#### [Task directions]
For the listing that follows, give again exactly the lines from the one with "Instagram / Socials (39, 2036)" to the one with "AC Infinity (134, 1909)", including both.

** Recorded information follows **

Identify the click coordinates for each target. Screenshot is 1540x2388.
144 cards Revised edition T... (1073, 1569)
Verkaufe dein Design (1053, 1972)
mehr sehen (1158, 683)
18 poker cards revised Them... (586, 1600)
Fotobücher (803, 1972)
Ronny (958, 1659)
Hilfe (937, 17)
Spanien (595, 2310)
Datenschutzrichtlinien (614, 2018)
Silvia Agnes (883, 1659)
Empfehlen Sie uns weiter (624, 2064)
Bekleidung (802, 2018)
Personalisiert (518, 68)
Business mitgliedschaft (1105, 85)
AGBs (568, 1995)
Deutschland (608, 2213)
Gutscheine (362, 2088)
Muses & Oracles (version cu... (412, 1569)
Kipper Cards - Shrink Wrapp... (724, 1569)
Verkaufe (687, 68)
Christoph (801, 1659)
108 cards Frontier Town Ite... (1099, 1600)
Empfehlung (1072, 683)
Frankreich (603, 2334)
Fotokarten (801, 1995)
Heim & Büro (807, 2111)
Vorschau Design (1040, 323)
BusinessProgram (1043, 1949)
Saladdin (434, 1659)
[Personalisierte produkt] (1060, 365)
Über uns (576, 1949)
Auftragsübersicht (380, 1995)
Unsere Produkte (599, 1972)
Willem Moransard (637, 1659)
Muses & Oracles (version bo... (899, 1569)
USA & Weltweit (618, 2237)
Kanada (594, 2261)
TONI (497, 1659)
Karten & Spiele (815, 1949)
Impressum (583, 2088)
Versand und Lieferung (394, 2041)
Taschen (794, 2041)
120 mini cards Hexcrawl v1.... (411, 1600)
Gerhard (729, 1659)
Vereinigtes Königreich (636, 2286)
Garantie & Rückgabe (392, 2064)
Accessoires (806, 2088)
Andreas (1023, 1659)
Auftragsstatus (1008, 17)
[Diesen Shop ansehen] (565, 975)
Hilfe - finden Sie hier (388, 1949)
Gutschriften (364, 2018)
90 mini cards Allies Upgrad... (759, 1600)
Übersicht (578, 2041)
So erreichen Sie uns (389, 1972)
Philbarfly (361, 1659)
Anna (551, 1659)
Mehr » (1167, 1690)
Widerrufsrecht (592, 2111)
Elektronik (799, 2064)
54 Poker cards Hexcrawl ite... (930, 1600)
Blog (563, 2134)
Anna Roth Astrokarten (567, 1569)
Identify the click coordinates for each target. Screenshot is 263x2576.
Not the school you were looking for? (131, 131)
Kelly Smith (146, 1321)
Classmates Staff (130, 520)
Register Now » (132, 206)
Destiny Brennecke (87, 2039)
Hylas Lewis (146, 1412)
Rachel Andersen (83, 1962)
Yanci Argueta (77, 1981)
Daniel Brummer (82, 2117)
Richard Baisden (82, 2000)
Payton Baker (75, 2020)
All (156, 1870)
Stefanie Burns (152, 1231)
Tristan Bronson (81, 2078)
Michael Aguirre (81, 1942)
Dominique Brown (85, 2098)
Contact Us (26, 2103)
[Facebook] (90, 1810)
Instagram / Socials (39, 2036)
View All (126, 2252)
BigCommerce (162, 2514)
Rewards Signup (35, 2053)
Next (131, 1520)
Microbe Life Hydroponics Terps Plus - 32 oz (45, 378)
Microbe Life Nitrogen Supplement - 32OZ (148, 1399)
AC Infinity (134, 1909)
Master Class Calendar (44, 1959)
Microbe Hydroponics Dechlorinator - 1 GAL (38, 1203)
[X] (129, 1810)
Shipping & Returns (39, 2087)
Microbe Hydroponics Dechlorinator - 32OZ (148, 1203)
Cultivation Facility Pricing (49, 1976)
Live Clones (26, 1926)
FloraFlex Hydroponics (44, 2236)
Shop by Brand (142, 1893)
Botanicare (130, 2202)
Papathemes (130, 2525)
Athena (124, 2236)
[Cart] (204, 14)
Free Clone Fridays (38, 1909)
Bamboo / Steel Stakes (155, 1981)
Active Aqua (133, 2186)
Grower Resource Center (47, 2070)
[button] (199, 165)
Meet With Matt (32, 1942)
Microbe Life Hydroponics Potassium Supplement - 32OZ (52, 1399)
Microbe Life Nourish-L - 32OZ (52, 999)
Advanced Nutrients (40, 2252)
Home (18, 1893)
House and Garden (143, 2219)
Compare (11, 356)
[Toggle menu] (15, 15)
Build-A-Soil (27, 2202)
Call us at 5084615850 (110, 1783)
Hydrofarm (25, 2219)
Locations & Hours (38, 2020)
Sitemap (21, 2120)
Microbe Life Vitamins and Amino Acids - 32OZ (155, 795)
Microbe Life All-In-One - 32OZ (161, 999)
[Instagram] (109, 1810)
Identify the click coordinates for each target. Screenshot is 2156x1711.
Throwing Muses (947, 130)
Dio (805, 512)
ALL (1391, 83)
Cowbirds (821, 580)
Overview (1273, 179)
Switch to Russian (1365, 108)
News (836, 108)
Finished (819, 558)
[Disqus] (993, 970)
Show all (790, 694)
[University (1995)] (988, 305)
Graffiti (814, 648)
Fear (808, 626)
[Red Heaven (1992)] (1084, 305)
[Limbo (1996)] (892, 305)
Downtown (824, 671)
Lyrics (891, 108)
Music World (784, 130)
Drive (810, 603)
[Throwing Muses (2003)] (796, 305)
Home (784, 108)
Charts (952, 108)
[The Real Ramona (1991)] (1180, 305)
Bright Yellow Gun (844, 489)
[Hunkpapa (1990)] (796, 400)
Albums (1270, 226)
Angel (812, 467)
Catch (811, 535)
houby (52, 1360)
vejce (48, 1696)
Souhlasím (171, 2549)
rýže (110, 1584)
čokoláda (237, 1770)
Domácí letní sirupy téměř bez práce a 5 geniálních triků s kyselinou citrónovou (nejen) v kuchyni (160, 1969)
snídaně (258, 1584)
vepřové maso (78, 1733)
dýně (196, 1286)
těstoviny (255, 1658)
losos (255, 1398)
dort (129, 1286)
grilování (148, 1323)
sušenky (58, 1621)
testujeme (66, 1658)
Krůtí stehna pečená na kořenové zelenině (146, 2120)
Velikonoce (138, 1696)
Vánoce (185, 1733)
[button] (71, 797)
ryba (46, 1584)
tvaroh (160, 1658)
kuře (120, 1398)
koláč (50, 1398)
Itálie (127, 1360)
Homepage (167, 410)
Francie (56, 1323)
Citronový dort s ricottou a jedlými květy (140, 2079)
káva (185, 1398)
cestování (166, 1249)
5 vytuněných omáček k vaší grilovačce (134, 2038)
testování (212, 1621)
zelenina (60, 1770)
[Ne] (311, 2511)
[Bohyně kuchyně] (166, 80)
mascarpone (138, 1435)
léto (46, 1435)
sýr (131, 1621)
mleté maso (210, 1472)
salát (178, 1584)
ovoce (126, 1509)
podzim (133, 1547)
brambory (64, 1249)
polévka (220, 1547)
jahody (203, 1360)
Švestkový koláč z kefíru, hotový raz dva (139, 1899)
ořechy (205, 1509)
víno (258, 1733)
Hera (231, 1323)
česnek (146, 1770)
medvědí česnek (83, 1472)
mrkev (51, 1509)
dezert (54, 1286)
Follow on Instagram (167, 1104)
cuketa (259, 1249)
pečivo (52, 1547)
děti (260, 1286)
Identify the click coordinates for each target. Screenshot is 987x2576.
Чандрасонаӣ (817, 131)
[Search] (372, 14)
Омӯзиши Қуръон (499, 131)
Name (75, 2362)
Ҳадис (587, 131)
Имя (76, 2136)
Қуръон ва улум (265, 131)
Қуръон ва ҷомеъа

** End of Recorded information **

#### [Response below]
Instagram / Socials (39, 2036)
View All (126, 2252)
BigCommerce (162, 2514)
Rewards Signup (35, 2053)
Next (131, 1520)
Microbe Life Hydroponics Terps Plus - 32 oz (45, 378)
Microbe Life Nitrogen Supplement - 32OZ (148, 1399)
AC Infinity (134, 1909)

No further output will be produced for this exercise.